Task description
Here the job is to print only the lines from the one containing "Task: Click plus" to the end of the entries, both included, exactly as they stand, with pictures excluded.
---*---
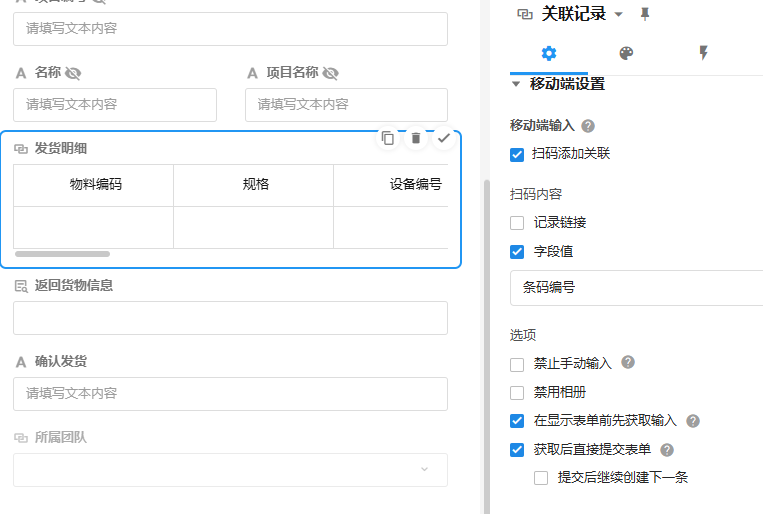
Task: Switch to the style palette tab
Action: point(626,53)
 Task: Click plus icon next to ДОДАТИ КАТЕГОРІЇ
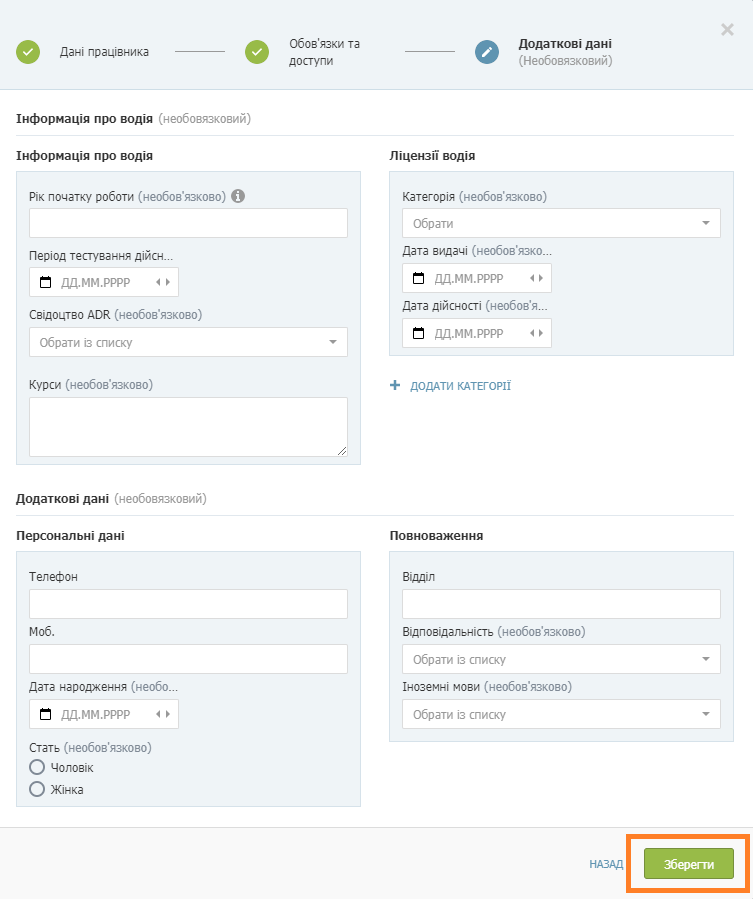(395, 385)
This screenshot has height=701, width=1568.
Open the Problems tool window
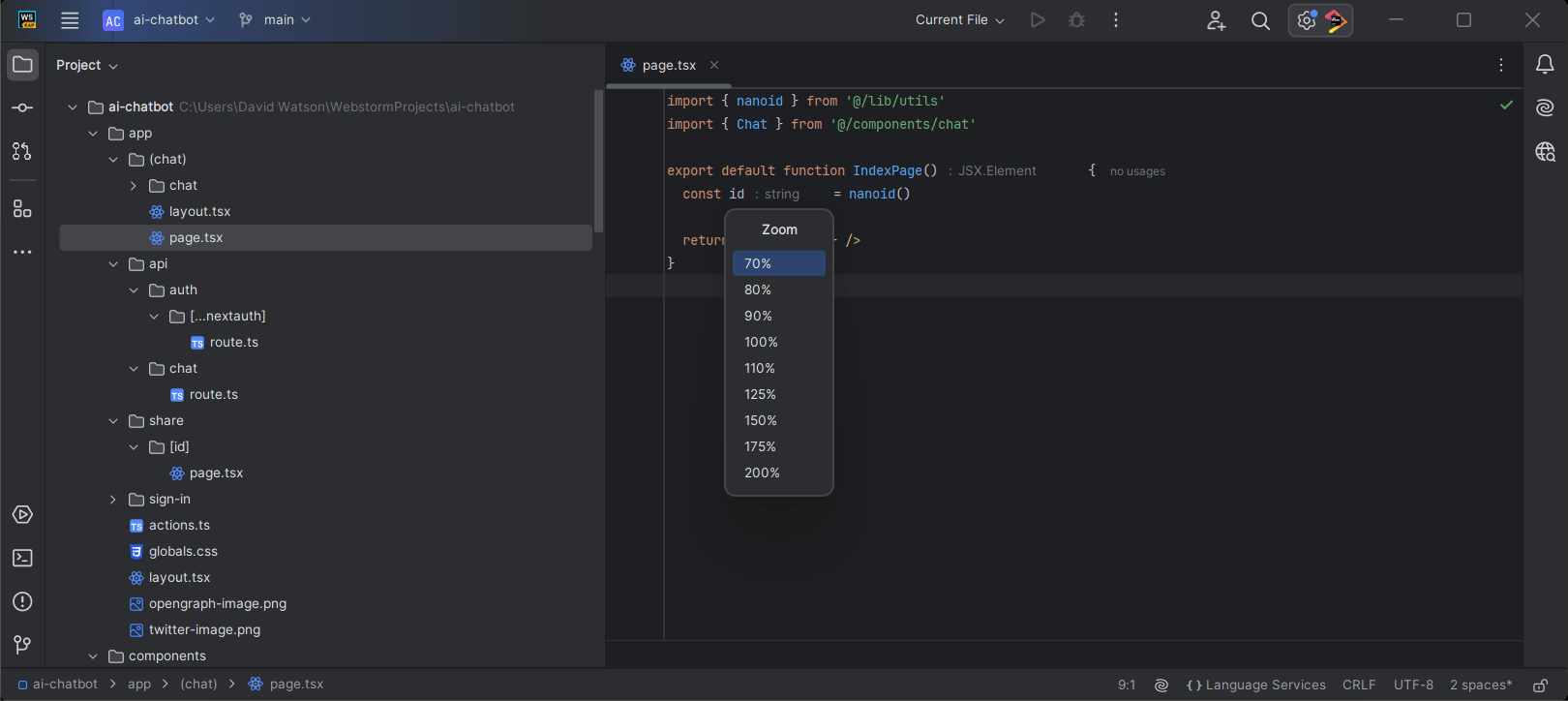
---*---
Expected answer
 Task: Click plus icon next to ДОДАТИ КАТЕГОРІЇ
(395, 385)
This screenshot has height=701, width=1568.
Open the Problems tool window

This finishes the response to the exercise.